Using reference to style and content I will explain how and why these two short stories are typical 19th century stories. The two short stories that we have read,  ‘ The Red Room’ by H.G. Wells and ‘The Judges House’ by Bram Stoker, are heavily concerned with the supernatural world, with people in the Victorian era preoccupied with ghosts.

When Darwin wrote his book 'The Origin of Species' this hugely questioned Christian beliefs. People were no longer sure of religion, and became very superstitious, with Ghost stories became very popular. They had always thought god came first; now science was starting to take over. In the 19th century people were unsure about what was real in the world. The Victorians did not know what to believe about in their world and spirituality. The Victorians liked supernatural stories and short stories were very popular as most people were working so these stories could be read easily and quickly. There were a lot of supernatural stories around this time, and we saw the rise in prominence of the gothic story.

 A gothic story is a type of romantic fiction that predominated in English Literature in the last third of the 18th century and the first two decades of the 19th century. The setting for this type of story was usually a ruined Gothic castle or abbey. The Gothic novel, or Gothic romance, emphasized mystery and horror and was filled with ghost-haunted rooms, underground passages and secret stairways. You don’t tend to see this type of story anymore and the popularity that they enjoyed decades ago seems to be waning.

With the two stories, they have many similarities with a typical gothic mystery novel. The setting for a gothic story is normally some sort of haunted room or house. This pattern can also be seen in the two stories examined here. Both The Red Room and The Judge’s House are set in locations generic to Gothic Literature. The Judge’s House is set in a neglected old house, where nobody dare live; and the red room involves a dark, mysterious and allegedly haunted old room in a disused wing of a castle. These settings are typical of Gothic and Victorian ghost stories. People who neglected their own welfare and were regarded as morally corrupt often-inhabited dilapidated and derelict buildings. The nocturnal setting contributes to the spooky atmosphere that the writers are trying to create.
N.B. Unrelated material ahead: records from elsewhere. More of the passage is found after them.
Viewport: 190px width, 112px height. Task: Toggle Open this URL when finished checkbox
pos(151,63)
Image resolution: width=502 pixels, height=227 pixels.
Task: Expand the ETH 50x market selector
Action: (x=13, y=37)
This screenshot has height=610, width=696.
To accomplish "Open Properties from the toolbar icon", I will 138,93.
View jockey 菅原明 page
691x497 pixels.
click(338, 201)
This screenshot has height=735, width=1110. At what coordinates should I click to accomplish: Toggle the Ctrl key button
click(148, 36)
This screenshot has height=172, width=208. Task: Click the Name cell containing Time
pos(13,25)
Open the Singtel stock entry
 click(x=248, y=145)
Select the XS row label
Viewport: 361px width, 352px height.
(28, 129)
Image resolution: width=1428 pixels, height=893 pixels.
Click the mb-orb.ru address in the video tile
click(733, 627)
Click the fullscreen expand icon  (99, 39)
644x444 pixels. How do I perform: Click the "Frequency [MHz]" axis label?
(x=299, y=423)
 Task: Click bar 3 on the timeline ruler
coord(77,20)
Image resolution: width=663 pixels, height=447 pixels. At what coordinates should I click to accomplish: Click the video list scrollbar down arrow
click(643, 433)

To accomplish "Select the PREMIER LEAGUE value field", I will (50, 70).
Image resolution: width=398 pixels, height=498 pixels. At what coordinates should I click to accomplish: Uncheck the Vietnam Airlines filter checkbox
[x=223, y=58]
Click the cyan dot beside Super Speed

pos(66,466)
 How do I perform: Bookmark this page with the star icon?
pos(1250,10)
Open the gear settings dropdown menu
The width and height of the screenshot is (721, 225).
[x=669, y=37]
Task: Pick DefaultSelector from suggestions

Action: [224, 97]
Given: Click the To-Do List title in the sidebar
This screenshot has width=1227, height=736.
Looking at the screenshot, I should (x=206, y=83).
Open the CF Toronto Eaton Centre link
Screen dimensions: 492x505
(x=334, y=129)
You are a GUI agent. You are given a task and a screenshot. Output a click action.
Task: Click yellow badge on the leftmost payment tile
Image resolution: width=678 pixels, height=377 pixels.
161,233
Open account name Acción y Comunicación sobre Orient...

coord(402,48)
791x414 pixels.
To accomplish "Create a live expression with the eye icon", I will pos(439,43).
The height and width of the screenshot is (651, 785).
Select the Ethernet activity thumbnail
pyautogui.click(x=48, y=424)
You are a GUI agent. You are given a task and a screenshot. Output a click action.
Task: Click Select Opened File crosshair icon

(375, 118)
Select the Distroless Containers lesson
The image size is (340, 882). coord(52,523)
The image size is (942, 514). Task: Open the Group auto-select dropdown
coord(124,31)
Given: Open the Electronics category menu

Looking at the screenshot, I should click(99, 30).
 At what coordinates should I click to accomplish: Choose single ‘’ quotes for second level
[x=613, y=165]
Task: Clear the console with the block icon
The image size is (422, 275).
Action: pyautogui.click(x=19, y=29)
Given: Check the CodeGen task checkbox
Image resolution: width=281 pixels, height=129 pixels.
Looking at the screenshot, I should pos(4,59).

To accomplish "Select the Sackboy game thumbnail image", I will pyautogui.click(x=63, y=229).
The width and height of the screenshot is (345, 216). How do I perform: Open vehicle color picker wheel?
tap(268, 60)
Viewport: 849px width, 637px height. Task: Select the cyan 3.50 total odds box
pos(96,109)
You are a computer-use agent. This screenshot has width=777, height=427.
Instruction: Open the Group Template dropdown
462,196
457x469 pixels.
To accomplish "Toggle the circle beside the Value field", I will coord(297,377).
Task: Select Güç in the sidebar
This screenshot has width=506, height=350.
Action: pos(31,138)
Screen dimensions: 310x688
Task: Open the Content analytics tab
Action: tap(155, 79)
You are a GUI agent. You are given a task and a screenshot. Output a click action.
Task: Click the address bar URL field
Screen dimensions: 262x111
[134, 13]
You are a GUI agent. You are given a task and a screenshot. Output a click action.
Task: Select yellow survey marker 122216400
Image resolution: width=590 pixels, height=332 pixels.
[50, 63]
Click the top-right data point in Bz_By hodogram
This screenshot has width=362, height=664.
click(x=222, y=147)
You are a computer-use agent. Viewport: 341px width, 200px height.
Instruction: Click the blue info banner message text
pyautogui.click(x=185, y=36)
The old people who inhabit The Lorraine Castle cannot use most of it to live in because they are afraid of the 'red room'. This keeps them well away from that section of the castle. A castle is an appropriate location and here what we do not know is far more frightening than what we do know. The journey to the red room, serves to build up mystery and suspense, with long corridors and spiral staircases, with a ‘long, draughty subterranean passage’ leading up to the Red Room itself. This suggests the dark and underground. Being underground also suggests death and burial, or suggesting that he is trapped and the only way to go is back. One therefore gets the sense that this is a metaphorical journey for the anonymous narrator – a journey of discovery, which is bound to be unpleasant.  In the red room itself the narrator’s candles keep going out as if an invisible hand swept them out. This helps to build the atmosphere of fear and panic, as the narrator does not know what or who is putting the candles out.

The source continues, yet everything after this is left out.